Methods: Patients were enrolled at the emergency department (ED) and outpatient testing centers. Each patient was given a home pulse oximeter and instructed to record their SpO2 every 8 hours. Patients were instructed to return to the ED for sustained home SpO2 < 92% or if they felt they needed emergent medical attention. Relative risk was used to assess the relation between hospitalization and home SpO2 < 92% in COVID-19-positive patients.

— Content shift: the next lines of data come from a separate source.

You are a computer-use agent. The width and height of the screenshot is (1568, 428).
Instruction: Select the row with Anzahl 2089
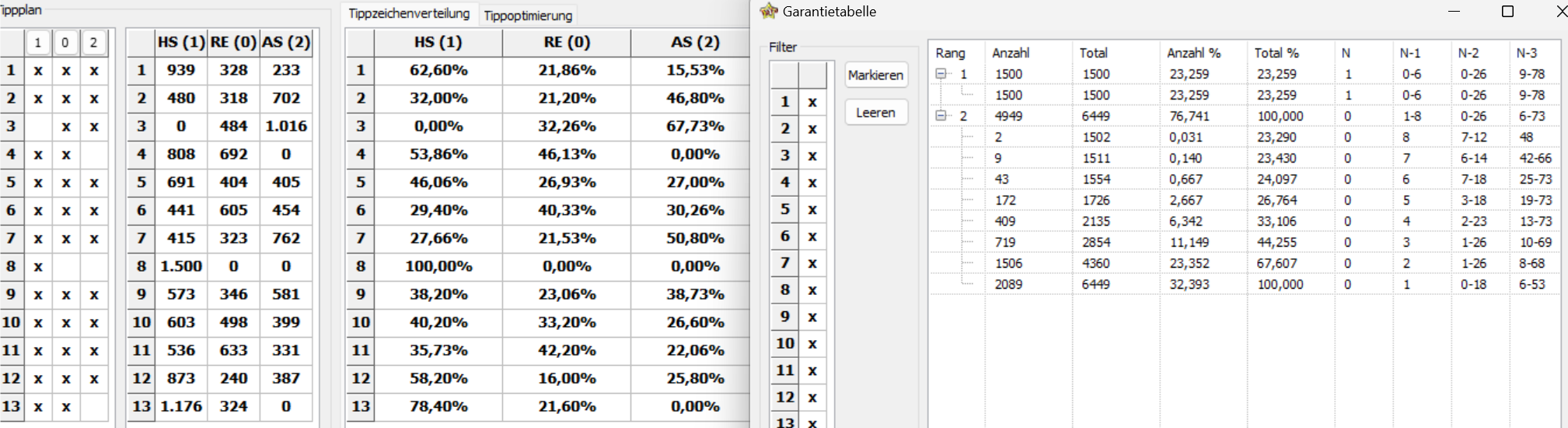point(1244,284)
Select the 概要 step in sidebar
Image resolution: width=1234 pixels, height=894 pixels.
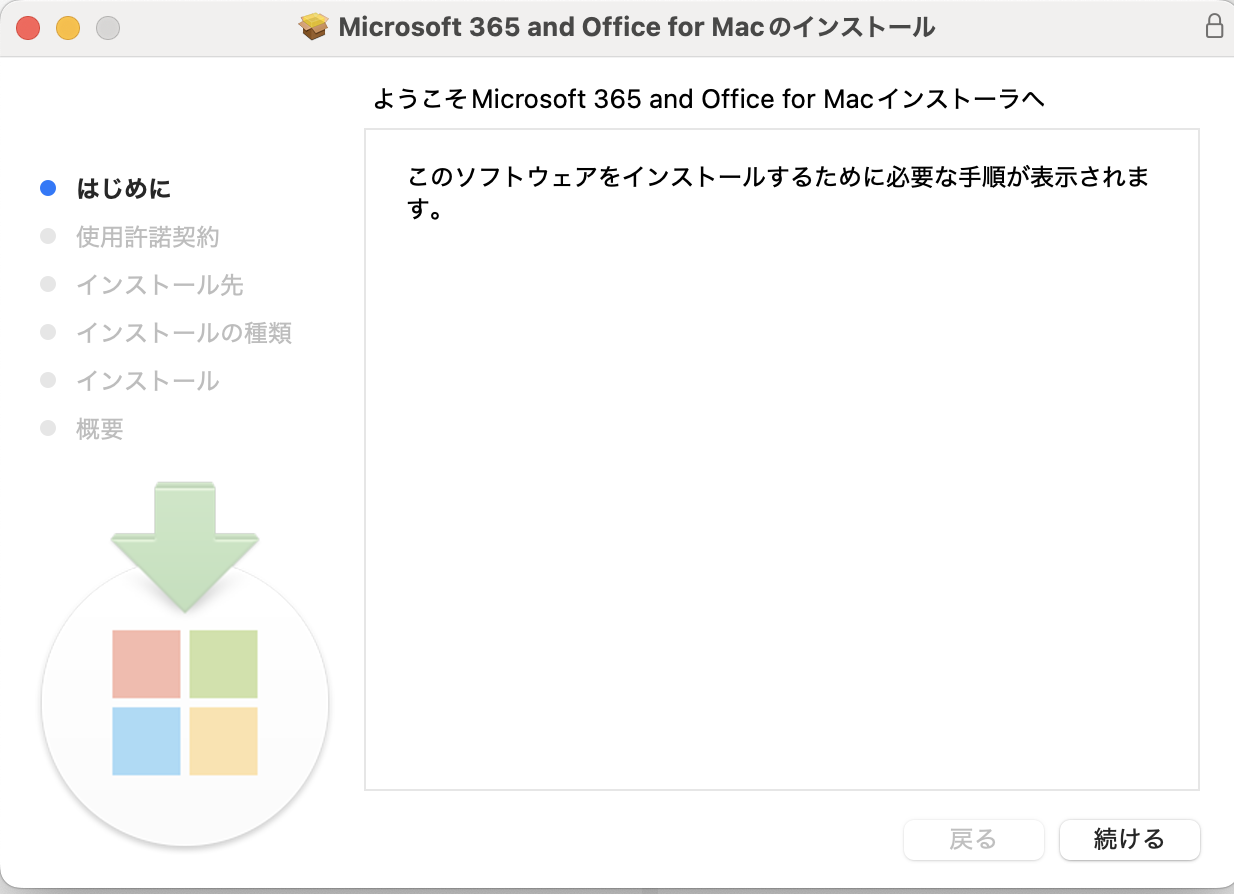pos(100,429)
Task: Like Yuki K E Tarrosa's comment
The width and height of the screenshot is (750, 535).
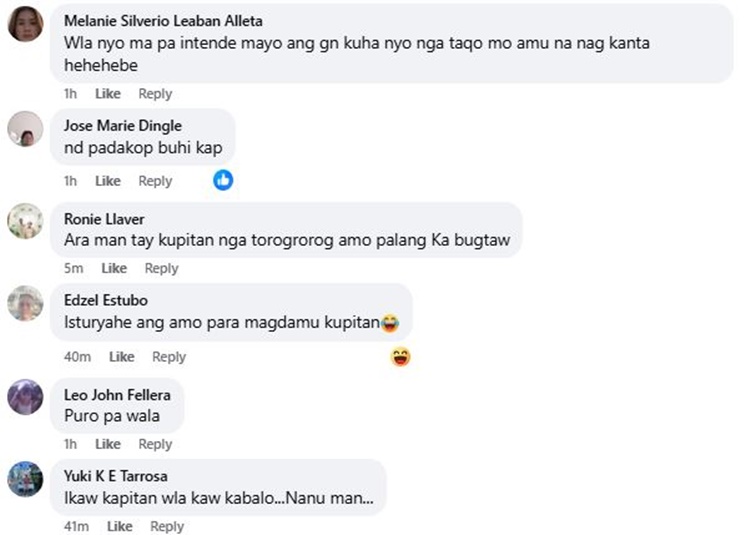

Results: We enrolled 209 patients with suspected COVID-19, of whom 77 patients tested positive for COVID-19 and were included. Subsequent hospitalization occurred in 22 of 77 (29%) patients. Resting home SpO2 < 92% was associated with an increased likelihood of hospitalization compared to SpO2 ≥ 92% (relative risk = 7.0, 95% confidence interval = 3.4 to 14.5, p < 0.0001). Home SpO2 < 92% was also associated with increased risk of intensive care unit admission, acute respiratory distress syndrome, and septic shock. In our cohort, 50% of patients who ended up hospitalized only returned to the ED for incidental finding of low home SpO2 without worsening of symptoms. One-third (33%) of nonhospitalized patients stated that they would have returned to the ED if they did not have a pulse oximeter to reassure them at home.
Conclusions: This study found that home pulse oximetry monitoring identifies need for hospitalization in initially nonsevere COVID-19 patients when a cutoff of SpO2 92% is used. Half of patients who ended up hospitalized had SpO2 < 92% without worsening symptoms. Home SpO2 monitoring also reduces unnecessary ED revisits.